UK productivity has slowed more than at any other time in its history as an industrialised nation, and more than half of households now receive more in state spending than they pay in tax. Britain has become a world leader in sitting at home, with remote work increasingly normalised. French workers, hardly famed for their poor working conditions and long hours, are nevertheless three times more likely than ours to turn up at their offices in person. Entirely coincidentally, they’re also 17 per cent more productive.

Not getting things done is a mere hobby or part time gig for most British workers. But for a dedicated core of professionals, the people who forge the path of collective listlessness for the rest of us, it’s a vocation. I’m speaking of course of the British civil service. In a classic Yes, Minister vein, British civil servants routinely obstruct the ministers elected to make policy, and ministers have little recourse as they lack hiring or firing powers over those who are notionally under their employ.

Imagine you were asked to be CEO of a failing company. You’re told to manage 70,000 employees, a budget of £9.4 billion, and given 3-5 years to substantially improve things. But you’ll only be paid £150,000, be under constant media scrutiny, and have no power to hire, fire or discipline your staff. Would anyone in the private sector take this deal? That’s exactly the situation that faced Dominic Raab as Justice Secretary, before he was forced to resign over allegations of “bullying” by civil servants. Raab worked from 7:30 in the morning till 10 at night. He worked from the car and on weekends. Within the limits of ministerial authority, he tried to act as a forceful and responsible executive – he called regular meetings with civil servants, expected them to be prepared and informed, and would also summon individuals to reprimand them for missing deadlines.

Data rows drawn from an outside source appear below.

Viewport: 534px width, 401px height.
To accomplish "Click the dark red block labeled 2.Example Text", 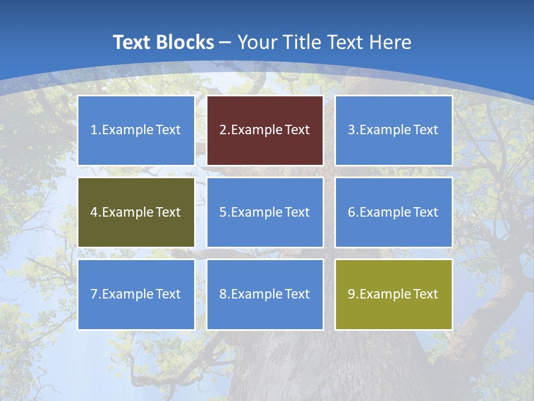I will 265,130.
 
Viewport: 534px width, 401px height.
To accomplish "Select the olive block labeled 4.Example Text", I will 136,212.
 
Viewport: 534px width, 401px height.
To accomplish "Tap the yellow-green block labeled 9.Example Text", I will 393,294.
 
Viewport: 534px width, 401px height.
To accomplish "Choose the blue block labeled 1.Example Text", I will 136,130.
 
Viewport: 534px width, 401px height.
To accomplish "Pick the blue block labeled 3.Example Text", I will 393,130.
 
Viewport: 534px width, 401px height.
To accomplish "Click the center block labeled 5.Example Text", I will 265,212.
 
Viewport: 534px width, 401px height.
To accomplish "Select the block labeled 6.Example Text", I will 393,212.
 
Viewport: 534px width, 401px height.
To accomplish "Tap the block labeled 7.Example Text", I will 136,294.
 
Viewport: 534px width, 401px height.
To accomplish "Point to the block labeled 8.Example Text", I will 265,294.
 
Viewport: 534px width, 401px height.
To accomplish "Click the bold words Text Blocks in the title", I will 163,42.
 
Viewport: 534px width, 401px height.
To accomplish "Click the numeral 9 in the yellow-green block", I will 352,294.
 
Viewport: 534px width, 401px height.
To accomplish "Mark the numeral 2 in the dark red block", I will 223,130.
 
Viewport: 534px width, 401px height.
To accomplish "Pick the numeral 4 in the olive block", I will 94,212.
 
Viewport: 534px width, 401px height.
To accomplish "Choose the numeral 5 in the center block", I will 223,212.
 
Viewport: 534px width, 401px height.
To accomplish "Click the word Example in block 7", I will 127,294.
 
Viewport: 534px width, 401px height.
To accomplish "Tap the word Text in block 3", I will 426,130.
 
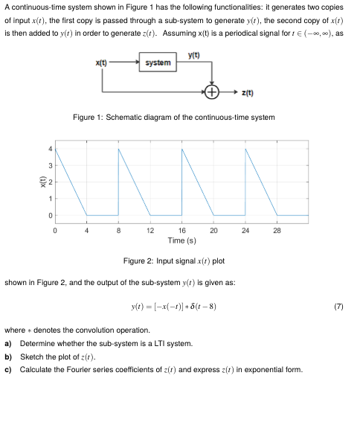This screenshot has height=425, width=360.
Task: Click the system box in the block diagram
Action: coord(158,63)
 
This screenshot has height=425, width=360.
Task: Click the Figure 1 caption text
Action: coord(173,118)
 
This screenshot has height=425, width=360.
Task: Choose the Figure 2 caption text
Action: coord(173,261)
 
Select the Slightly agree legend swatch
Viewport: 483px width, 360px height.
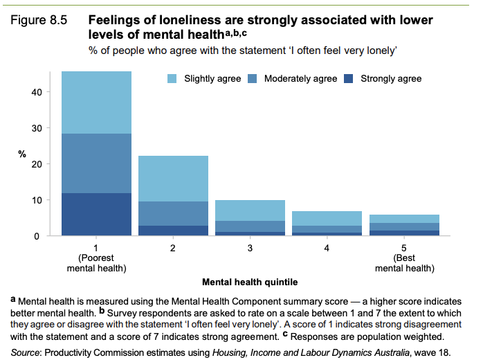coord(173,79)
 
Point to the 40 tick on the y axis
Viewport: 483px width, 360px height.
coord(38,92)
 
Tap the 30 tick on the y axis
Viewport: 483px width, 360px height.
coord(38,128)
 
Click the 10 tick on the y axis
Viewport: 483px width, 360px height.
coord(38,200)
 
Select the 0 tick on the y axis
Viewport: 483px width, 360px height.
coord(41,236)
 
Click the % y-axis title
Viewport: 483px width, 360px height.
coord(22,154)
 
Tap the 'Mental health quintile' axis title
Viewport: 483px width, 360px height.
coord(250,283)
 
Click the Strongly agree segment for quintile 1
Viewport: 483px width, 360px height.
coord(96,215)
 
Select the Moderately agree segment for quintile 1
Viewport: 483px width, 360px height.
coord(96,163)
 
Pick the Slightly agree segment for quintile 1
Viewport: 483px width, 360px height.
coord(96,102)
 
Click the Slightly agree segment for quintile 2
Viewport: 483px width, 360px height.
coord(173,179)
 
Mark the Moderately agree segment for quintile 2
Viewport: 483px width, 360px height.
coord(173,214)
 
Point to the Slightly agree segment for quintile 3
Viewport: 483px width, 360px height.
coord(250,210)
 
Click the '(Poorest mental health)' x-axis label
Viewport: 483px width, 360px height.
coord(96,263)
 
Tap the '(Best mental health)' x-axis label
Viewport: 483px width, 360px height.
coord(403,263)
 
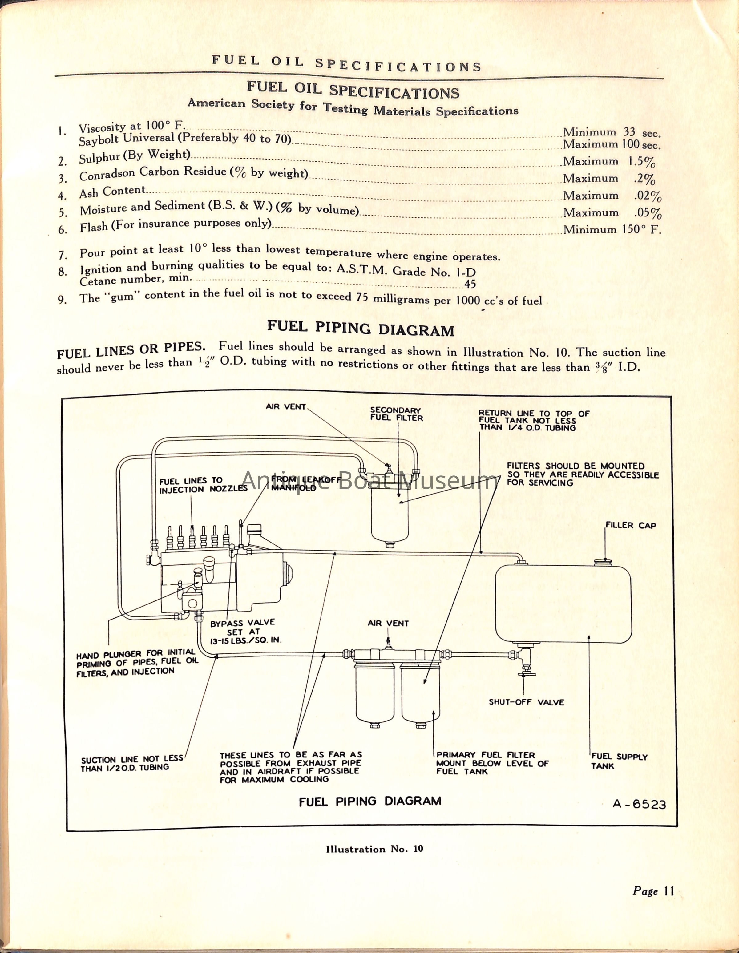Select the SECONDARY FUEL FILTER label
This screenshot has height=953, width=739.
point(396,414)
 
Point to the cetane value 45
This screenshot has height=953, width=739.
point(470,285)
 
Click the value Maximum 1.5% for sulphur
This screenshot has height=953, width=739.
point(609,161)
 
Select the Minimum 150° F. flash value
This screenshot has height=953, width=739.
point(612,229)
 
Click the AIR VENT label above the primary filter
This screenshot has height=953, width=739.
point(388,624)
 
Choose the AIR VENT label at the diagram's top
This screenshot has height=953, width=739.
point(286,407)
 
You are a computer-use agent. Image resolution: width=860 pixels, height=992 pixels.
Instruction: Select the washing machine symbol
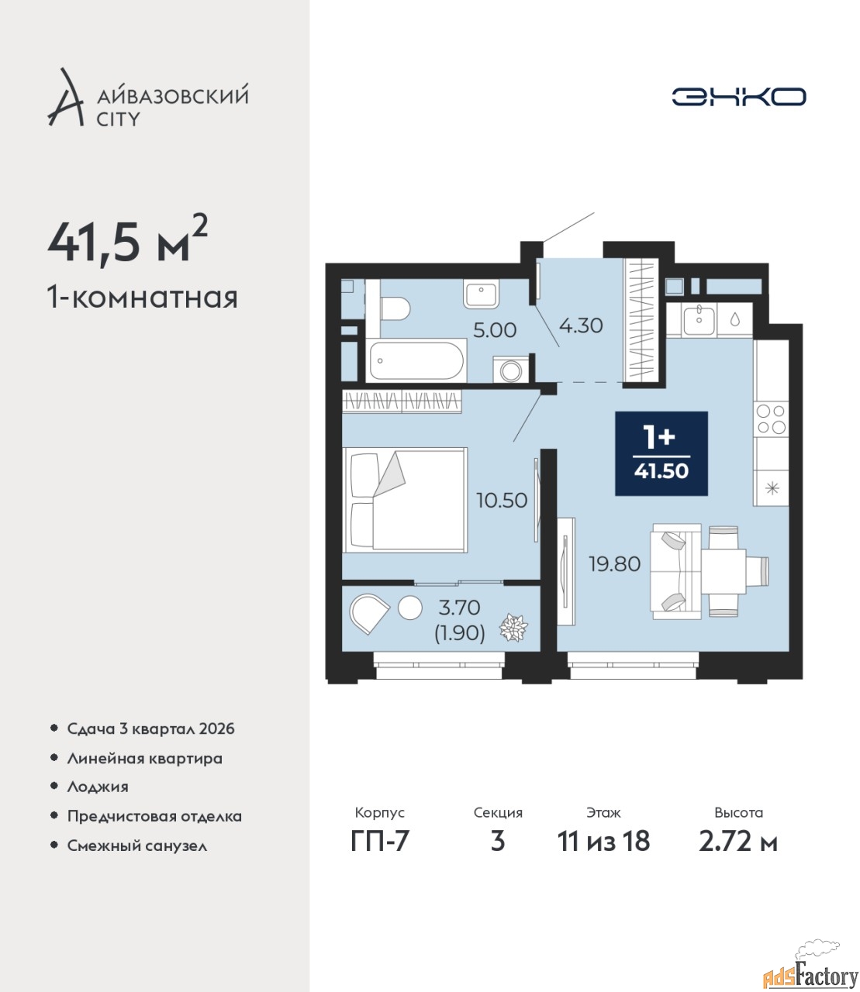[x=511, y=370]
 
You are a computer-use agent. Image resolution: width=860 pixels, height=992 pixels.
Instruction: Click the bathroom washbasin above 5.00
[x=481, y=295]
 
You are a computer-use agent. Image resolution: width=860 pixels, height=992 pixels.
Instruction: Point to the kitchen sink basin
[x=699, y=318]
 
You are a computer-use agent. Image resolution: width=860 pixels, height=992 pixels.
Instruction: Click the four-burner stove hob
[x=770, y=418]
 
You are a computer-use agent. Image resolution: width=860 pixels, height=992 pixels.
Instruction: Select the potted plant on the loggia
[x=514, y=627]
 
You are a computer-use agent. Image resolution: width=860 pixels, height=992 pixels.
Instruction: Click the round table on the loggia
[x=410, y=607]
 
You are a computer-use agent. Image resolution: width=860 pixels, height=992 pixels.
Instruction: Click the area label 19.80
[x=615, y=564]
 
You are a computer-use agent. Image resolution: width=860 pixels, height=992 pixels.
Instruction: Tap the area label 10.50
[x=502, y=501]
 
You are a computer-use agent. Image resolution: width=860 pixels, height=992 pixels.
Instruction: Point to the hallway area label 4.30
[x=581, y=326]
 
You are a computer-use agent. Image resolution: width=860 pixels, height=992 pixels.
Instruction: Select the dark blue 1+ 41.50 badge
[x=661, y=453]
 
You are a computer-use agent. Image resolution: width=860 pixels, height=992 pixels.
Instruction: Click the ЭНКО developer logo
[x=738, y=96]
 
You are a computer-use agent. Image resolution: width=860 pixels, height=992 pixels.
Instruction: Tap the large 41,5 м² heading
[x=128, y=243]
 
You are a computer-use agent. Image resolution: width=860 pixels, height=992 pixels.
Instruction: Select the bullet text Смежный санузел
[x=137, y=846]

These are normal features of office hierarchy, but it was these details that formed the substance of complaints against him: he never shouted, or swore, he simply set, and sought to enforce, high standards. For doing even this seeming minimum, he was forced out.

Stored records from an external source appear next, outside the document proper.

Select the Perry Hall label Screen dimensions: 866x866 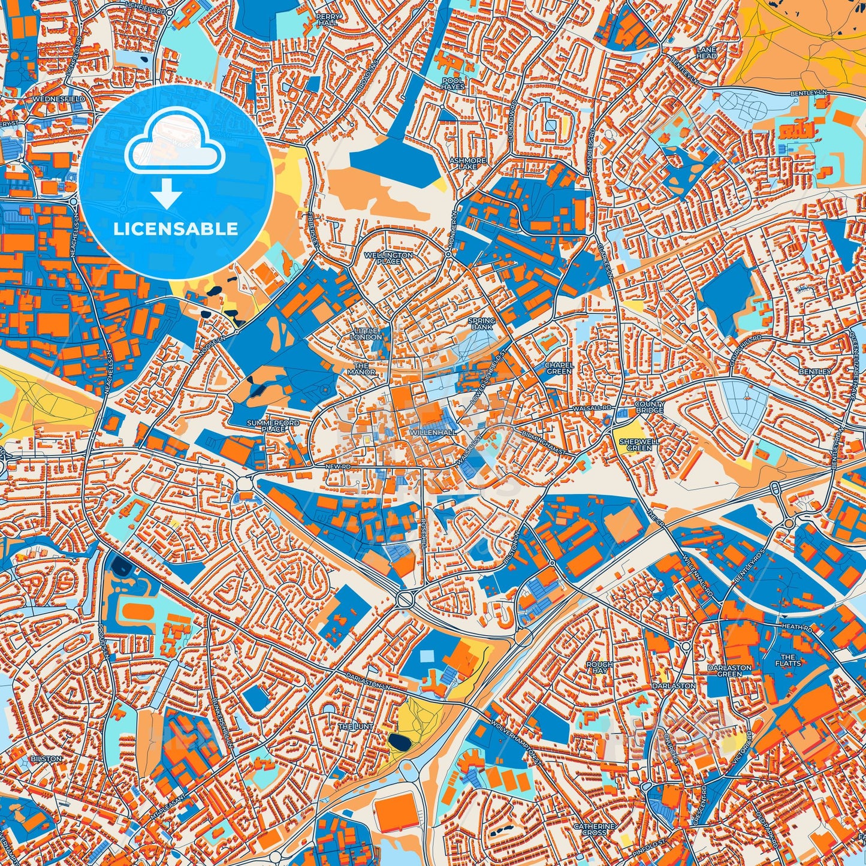pos(330,19)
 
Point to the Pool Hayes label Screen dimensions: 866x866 pos(452,83)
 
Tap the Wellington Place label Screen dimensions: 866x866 pos(389,258)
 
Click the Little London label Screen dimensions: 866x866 pos(366,334)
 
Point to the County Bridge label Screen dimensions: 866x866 pos(650,407)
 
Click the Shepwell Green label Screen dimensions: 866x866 pos(635,444)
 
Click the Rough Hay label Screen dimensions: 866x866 pos(599,667)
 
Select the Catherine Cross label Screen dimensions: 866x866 pos(594,829)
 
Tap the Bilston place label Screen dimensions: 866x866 pos(46,759)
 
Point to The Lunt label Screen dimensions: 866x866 pos(356,726)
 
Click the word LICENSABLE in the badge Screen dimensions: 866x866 pos(175,228)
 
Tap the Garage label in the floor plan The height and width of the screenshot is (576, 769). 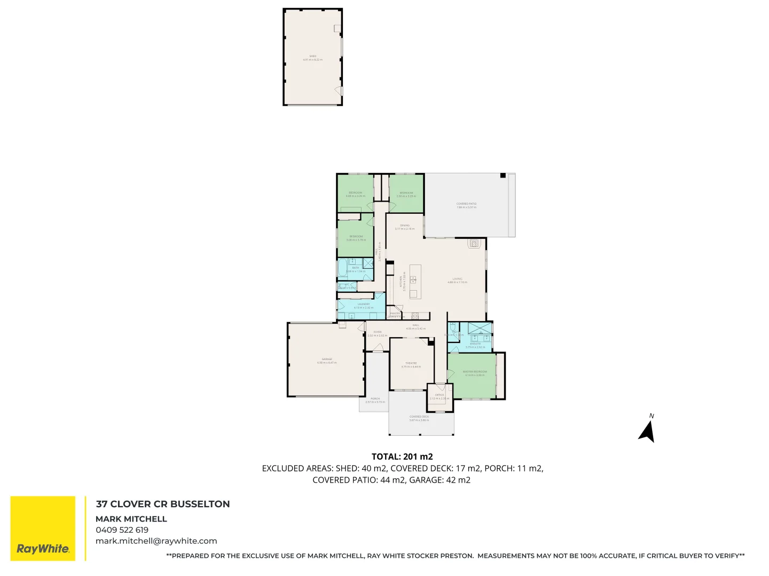point(327,361)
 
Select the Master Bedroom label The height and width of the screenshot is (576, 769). point(475,373)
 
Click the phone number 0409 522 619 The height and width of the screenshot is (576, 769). point(122,530)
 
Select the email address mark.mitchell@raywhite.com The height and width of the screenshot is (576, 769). point(156,541)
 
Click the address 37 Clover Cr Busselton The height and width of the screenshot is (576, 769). point(163,504)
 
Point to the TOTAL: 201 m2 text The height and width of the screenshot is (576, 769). point(402,457)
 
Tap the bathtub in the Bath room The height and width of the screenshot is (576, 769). point(342,268)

What, if anything, can break us out of our collective malaise?

This gives us some sense of the rot that starts from the head of the fish — competence is punished, inertia rewarded; obstructionism is treated as a responsible act, questioning it is bullying. Just as Raab was ejected by civil servants, Suella Braverman was pushed out by the Met, who cried bloody murder at the prospect that their policing of protests might be open to criticism. The Met, like the civil service, is an increasingly self-governing entity, only partially answerable to elected officials. Whilst “operational independence”, in its proper bounds, is an admirable principle, in practice it has been distorted into a cover for politicised policing that actual politicians cannot question or change.

At multiple levels of decision making, there is a widening gulf between intention and action, planning and practice, which is systematically crippling our country. Decline is managed ever more badly, and worsening outcomes force reactive and expensive policy which in turn limits our ability to act still further. At the heart of all of it is a British establishment dominated by deadening proceduralism, the suppression of agency, and the collective evasion of responsibility. The intransigence and “computer says no” approach of our public servants is replicated everywhere from the managerial HR capitalism of big business to the committee-sitting classes who govern education and the arts.

What, if anything, can break us out of our collective malaise? The Tory party has manifestly failed to take on the “blob” after 13 years “in power” (as we charmingly still refer to being in government). The Labour party is on its way in, with a massive range of problems to solve and promises to keep. Unfortunately they’ve shown little appetite to do anything other than cheer on institutional intransigence. Perhaps this is just what oppositions do, but Labour will soon have to shift its thinking if it wants to get anything done. This is a task that goes beyond left and right, and will require long-term and cross-party cooperation if we are to break the grip of inertia and get Britain moving.